The Brattle Street Church (1698-1876) was a Congregational (1698-c.1805) and Unitarian (c.1805-1876) church on Brattle Street in Boston, Massachusetts.
In January 1698, "Thomas Brattle conveyed the land on which the meeting-house was to stand; and on the 10th of May, 1699, a formal invitation was extended to Benjamin Colman... to be its minister." To distinguish itself in contrast to Boston's three other Congregational churches, the new fourth church issued a manifesto that detailed a somewhat relaxed attitude toward rigid Calvinist practices. Thomas Brattle probably designed the unpainted, wood, meetinghouse-style building for the church, erected in 1699. The building had a "main entrance in the bell tower (while retaining a secondary entrance on the long side) and ...[a] pulpit at the opposite end ...[and] rounded or compass windows."
Through the years, ministers included: Benjamin Colman (1699-1747); William Cooper (1716-1743); Samuel Cooper (1747-1783); Peter Thacher (1785-1802); Joseph Stevens Buckminster (1805-1812); Edward Everett (1814-1815); John Gorham Palfrey (1818-1831); and Samuel Kirkland Lothrop (1834-1876).Hans Gram played organ in the late 18th century.
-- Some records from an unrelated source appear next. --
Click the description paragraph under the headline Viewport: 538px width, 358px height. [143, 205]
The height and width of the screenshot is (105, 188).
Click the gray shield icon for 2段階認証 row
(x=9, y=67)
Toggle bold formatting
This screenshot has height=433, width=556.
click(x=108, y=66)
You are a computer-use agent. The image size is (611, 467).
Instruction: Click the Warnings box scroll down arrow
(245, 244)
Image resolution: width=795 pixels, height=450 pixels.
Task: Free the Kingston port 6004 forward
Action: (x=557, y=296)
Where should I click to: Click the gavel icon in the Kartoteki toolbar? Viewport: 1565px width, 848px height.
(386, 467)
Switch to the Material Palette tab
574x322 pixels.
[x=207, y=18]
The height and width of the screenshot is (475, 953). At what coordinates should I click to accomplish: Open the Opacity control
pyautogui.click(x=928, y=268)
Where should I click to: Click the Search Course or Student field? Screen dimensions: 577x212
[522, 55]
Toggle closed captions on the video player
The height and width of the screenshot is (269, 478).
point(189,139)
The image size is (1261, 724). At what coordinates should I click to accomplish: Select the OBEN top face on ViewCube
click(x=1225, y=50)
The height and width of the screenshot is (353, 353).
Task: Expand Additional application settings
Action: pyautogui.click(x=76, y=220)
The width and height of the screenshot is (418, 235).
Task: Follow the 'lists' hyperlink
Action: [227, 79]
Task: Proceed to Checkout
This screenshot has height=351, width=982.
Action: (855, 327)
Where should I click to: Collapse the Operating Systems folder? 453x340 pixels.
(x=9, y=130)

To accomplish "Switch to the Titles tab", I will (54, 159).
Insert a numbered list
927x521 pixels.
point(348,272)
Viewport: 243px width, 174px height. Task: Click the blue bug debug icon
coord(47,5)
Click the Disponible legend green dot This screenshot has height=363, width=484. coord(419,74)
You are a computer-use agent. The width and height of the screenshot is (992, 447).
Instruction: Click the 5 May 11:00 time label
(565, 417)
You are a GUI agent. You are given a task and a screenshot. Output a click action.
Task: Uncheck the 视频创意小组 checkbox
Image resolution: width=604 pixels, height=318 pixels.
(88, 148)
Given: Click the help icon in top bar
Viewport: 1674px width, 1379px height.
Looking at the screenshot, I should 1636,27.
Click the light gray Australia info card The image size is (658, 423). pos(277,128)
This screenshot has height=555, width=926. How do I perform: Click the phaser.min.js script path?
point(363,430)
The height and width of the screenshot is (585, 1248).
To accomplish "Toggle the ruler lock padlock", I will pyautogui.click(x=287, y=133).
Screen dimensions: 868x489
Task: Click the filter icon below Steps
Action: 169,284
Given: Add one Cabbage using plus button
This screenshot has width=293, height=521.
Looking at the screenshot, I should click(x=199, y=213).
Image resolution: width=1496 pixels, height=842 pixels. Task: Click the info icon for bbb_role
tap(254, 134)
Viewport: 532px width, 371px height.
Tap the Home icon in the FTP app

Parishioners included John Hancock, Samuel Adams, Joseph Warren, John Adams, Abigail Adams, Richard Clarke, Elizabeth Greenleaf, Jane Mecom, John Lowell, Lydia Hancock, Henry Cabot Lodge, James Bowdoin (1676-1747), and many others. "Cato, favorite servant of the [John] Hancocks... received his freedom at age thirty, married, and baptized his children at the prestigious Brattle Street Church, all the while continuing to serve the town's leading family."